What you should do:
When duplicating the records beneath this instruction, omit every picture and keep all else exact.
-- Supplied records follows --
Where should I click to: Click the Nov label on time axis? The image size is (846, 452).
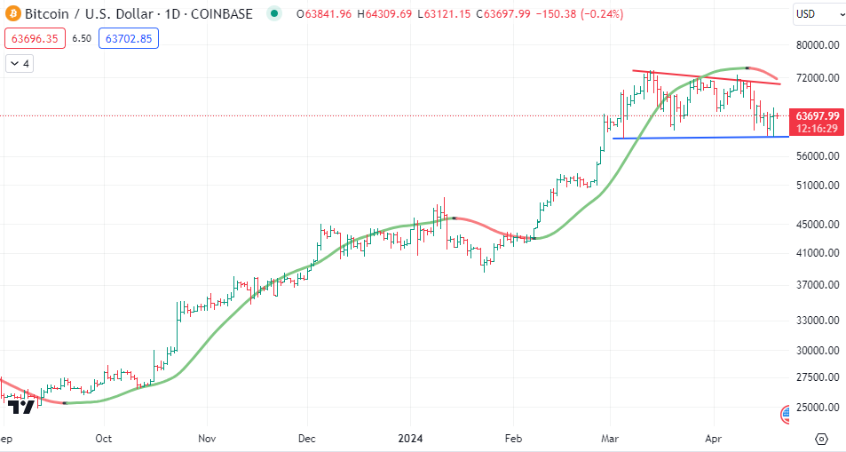[x=207, y=438]
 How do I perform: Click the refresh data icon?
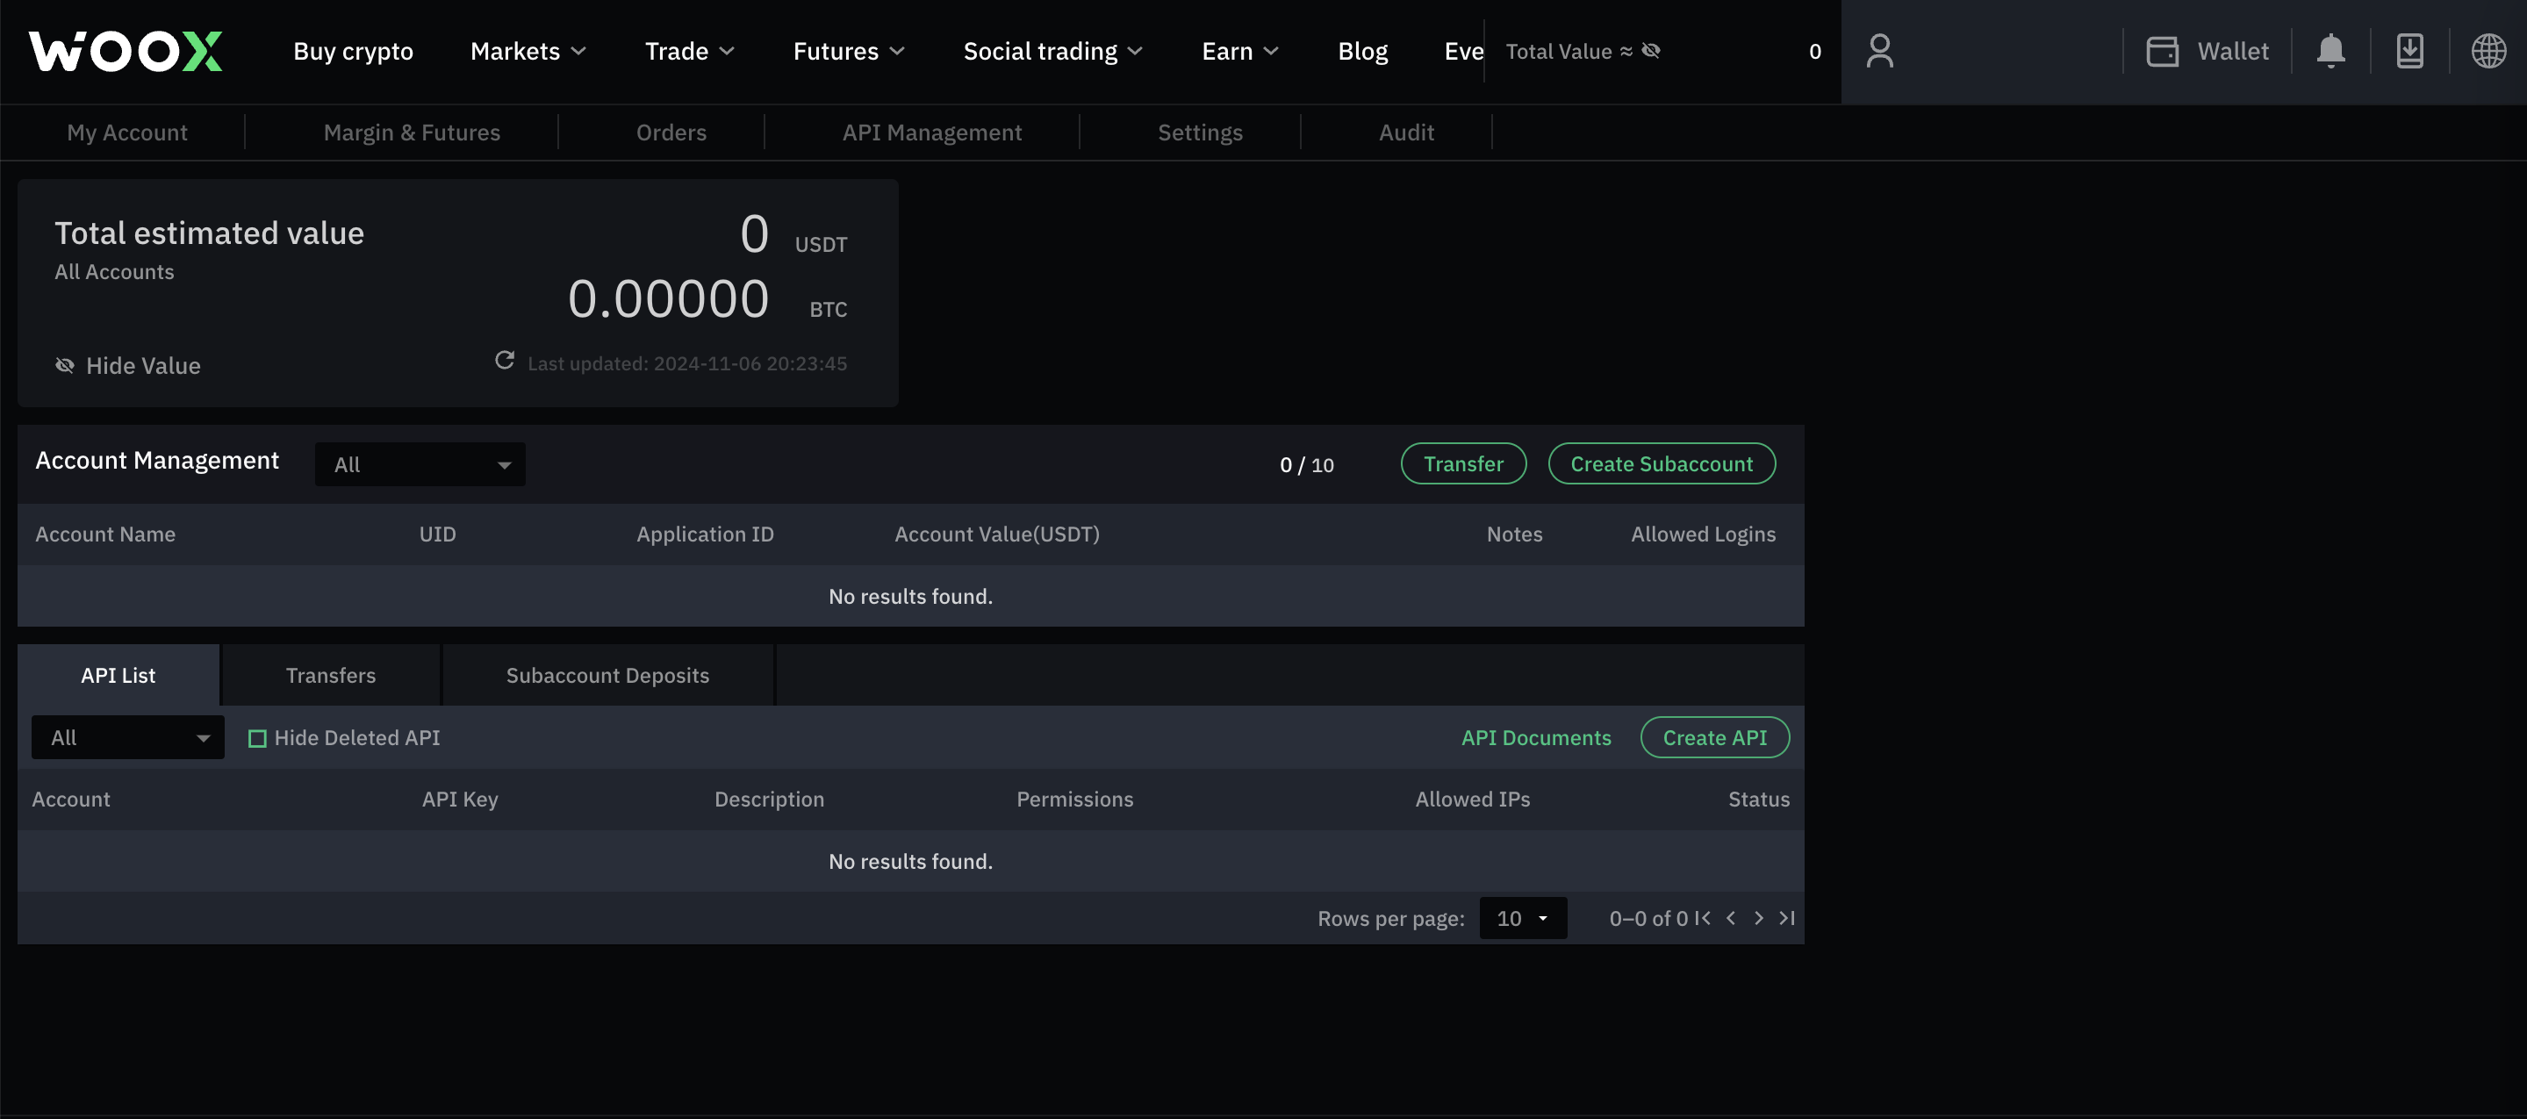point(506,362)
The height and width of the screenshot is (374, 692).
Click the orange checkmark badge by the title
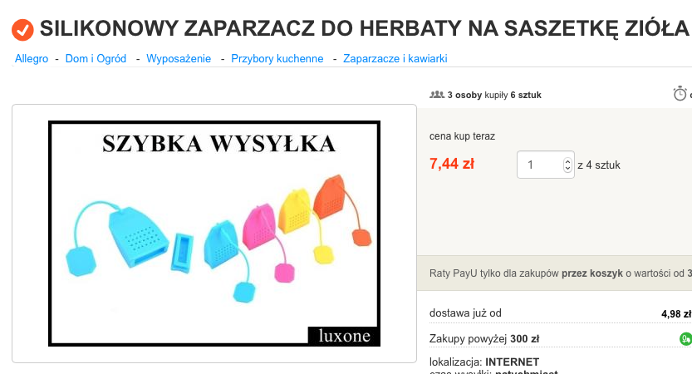click(22, 30)
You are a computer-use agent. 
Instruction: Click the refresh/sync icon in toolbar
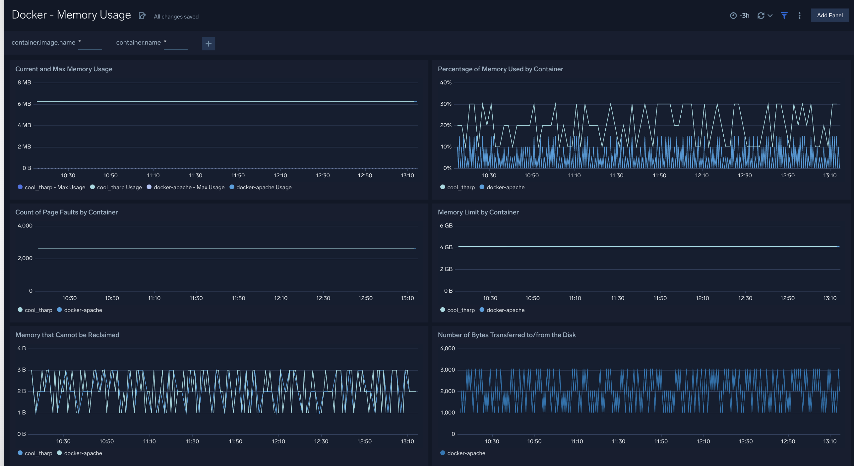[x=761, y=16]
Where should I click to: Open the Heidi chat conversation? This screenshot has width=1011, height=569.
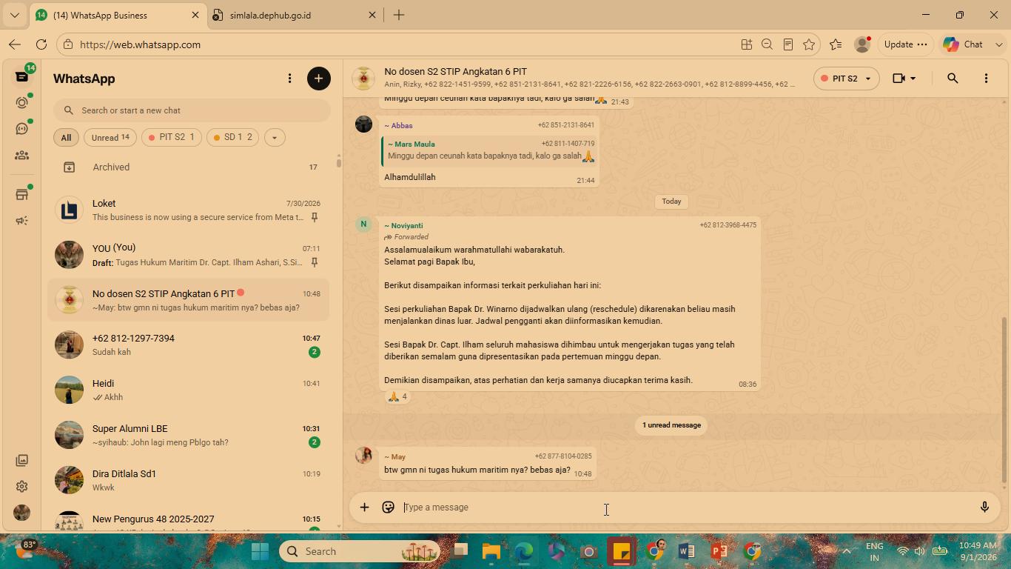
-- Supplied records concluded --
Written solution:
Where should I click to: Click the Nov label on time axis? The image size is (846, 452).
[x=207, y=438]
 How do I perform: Click the refresh data icon?
point(506,362)
The height and width of the screenshot is (374, 692).
Click the orange checkmark badge by the title
click(22, 30)
You are a computer-use agent. 
Instruction: Click the refresh/sync icon in toolbar
[x=761, y=16]
Where should I click to: Open the Heidi chat conversation? This screenshot has width=1011, height=569.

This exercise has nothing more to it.